**Lesetext**
--

Ich glaub nicht, dass ich hier nochmal wegziehen werde. Es ist so perfekt, in der Neustadt zu wohnen. Wir hören wirklich durch die geschlossenen Fenster - das spricht jetzt nicht für die Fenster - die großen Schiffe rein- und rausfahren. Die Queen Mary sehen wir sogar vom Balkon und vom Dach sowieso. In dem Moment, in dem ich herausgefunden habe, dass man bei uns aufs Dach kann, war eigentlich klar, dass ich hier nicht wegwill. Meine Nachbarin Frau Pirschel ist in unserem Haus geboren, sie wohnt dort seit 84 oder 85 Jahren. Sie erzählt immer so tolle Sachen, wie dass früher die Straßenbahn direkt vor unserer Haustür gehalten hat.

--

**Vorliegende Daten**

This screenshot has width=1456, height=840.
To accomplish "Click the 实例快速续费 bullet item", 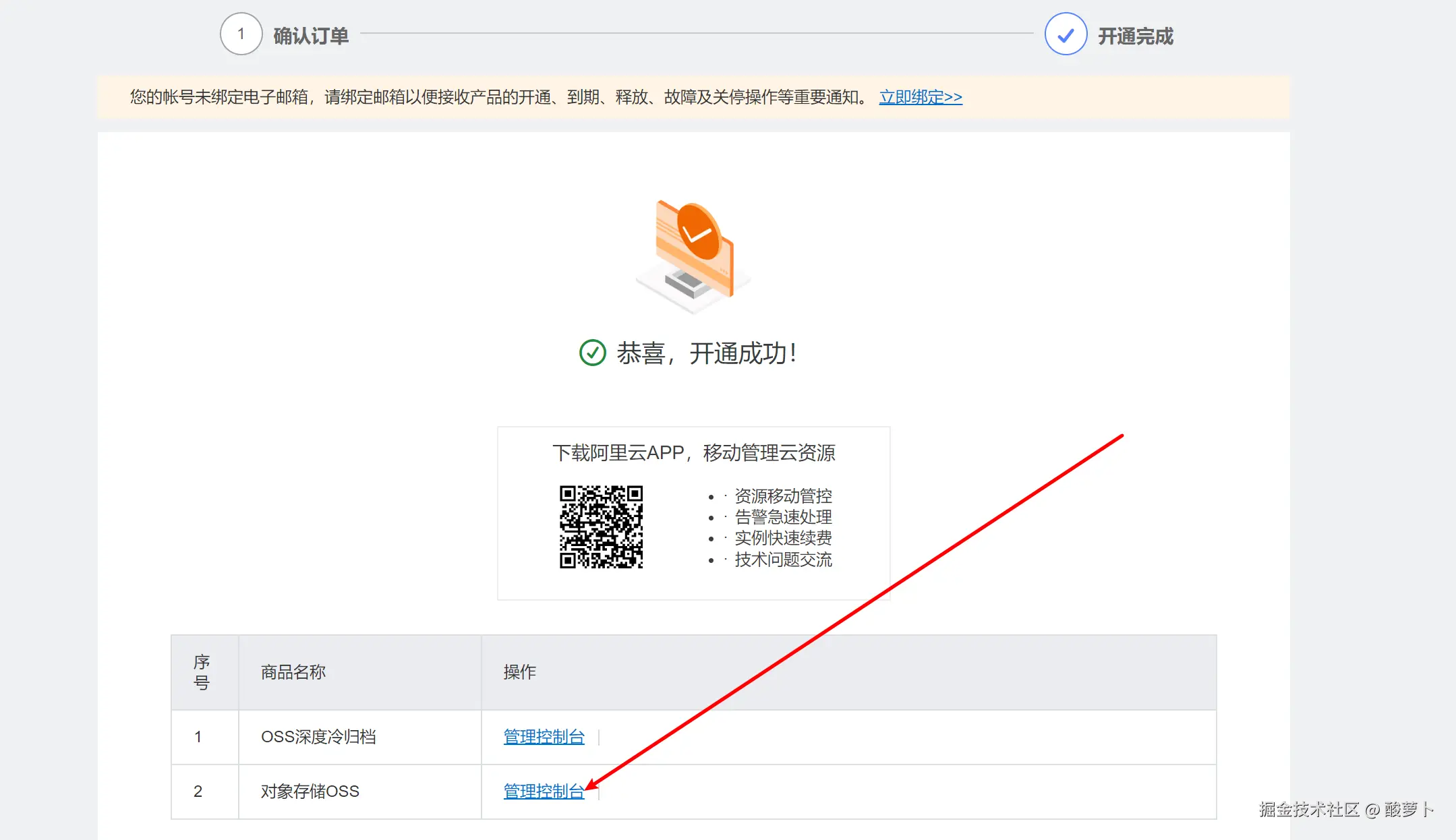I will pos(782,538).
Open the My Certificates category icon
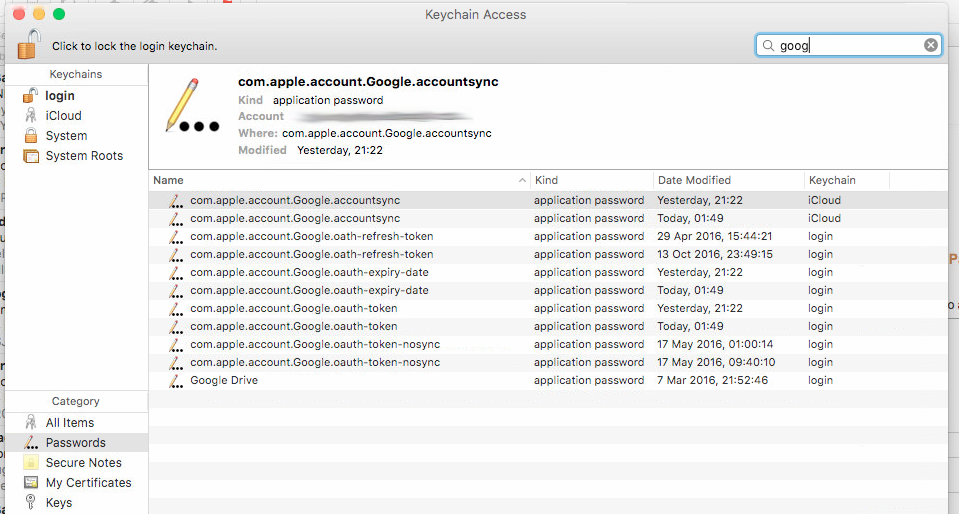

--

**Aufgaben**
1. Wie lässt sich der Lesetext über das Wohnen in der Neustadt in zwei Sätzen zusammenfassen?
2. Wo wurde Frau Pirschel laut dem Lesetext geboren?
3. Wie geht der Lesetext über das Wohnen in der Neustadt weiter? Schreib ihn im Anschluss an seinen letzten Satz fort.

**Lösungen**
1. Die erzählende Person findet das Wohnen in der Neustadt perfekt, hört dort sogar durch geschlossene Fenster die großen Schiffe und sieht die Queen Mary vom Balkon und vom Dach. Seit sie herausgefunden hat, dass man aufs Dach kann, will sie nicht mehr wegziehen, und ihre Nachbarin Frau Pirschel, die seit 84 oder 85 Jahren im Haus wohnt, erzählt etwa, dass früher die Straßenbahn direkt vor der Haustür hielt.

2. In dem Haus, in dem auch die erzählende Person wohnt.

3.
Oder dass die Neustadt mal das Zentrum von Hamburg war und hier die ganzen Modeläden waren. Das einzige, das eigentlich noch fehlt, ist ein schöner Spielplatz. Und mein Lieblings-Hassthema ist diese blöde achtspurige Straße, die das Viertel teilt. Darum kann ich meinen Sohn nicht alleine in die Schule schicken. Die Ampelschaltung ist so doof, dass man immer in der Mitte warten muss, bevor man rübergeht.“

- Melodie Michelberger ist PR-Profi, #Girlboss und hat gerade die feministische Plattform TRUST THE GIRLS gestartet.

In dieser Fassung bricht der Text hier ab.